**YOUR OBJECTIVE**. Identify each line below that contains the word "computer", and copy it out.

**STUDY MATERIAL**.
== Segment start ==

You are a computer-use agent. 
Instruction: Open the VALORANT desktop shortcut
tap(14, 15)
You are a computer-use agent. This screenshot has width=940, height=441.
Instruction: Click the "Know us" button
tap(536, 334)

== Segment end ==
== Segment start ==

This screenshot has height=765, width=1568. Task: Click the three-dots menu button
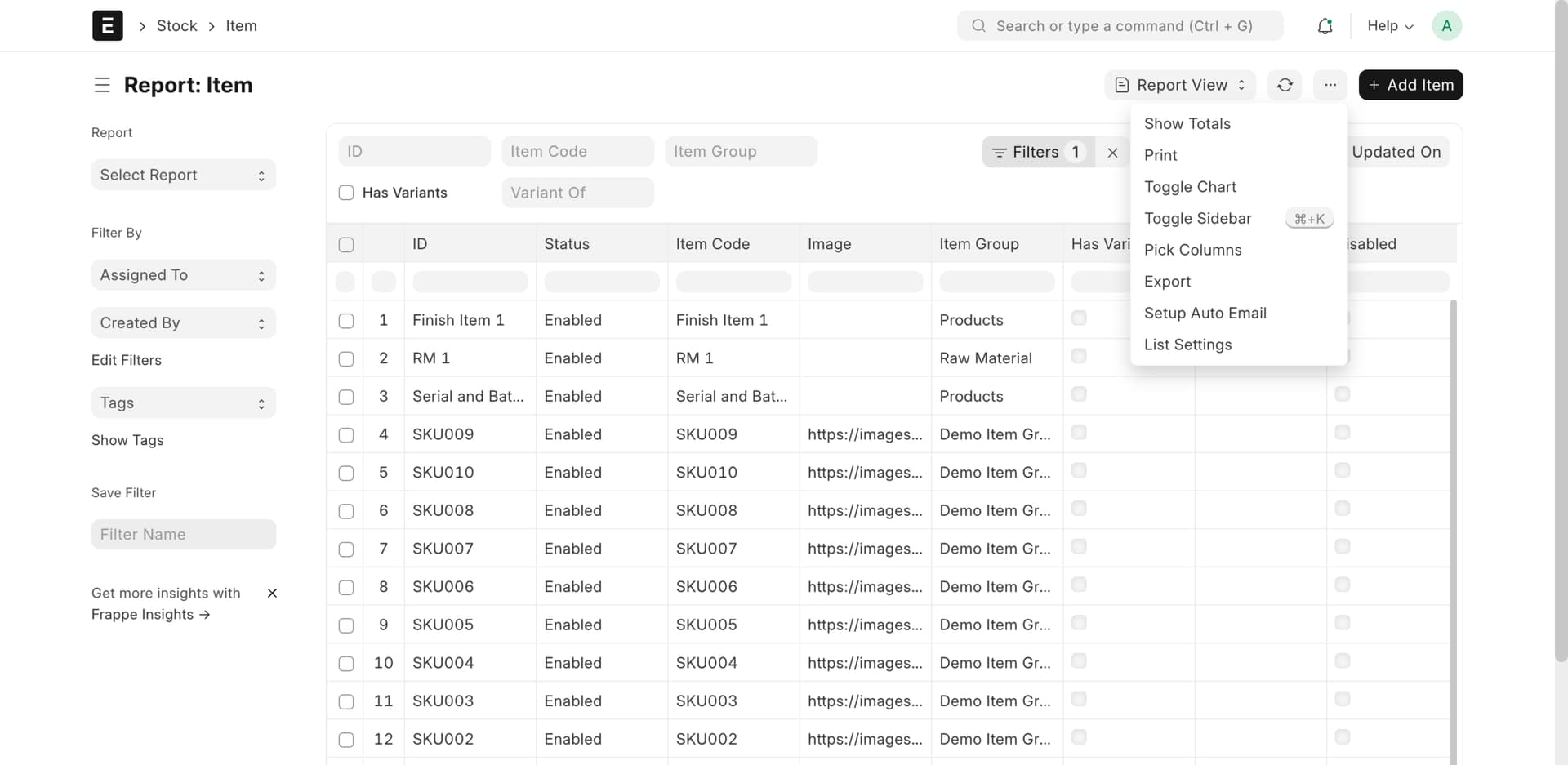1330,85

== Segment end ==

**TASK RESULT**.
You are a computer-use agent. 
You are a computer-use agent. This screenshot has width=940, height=441.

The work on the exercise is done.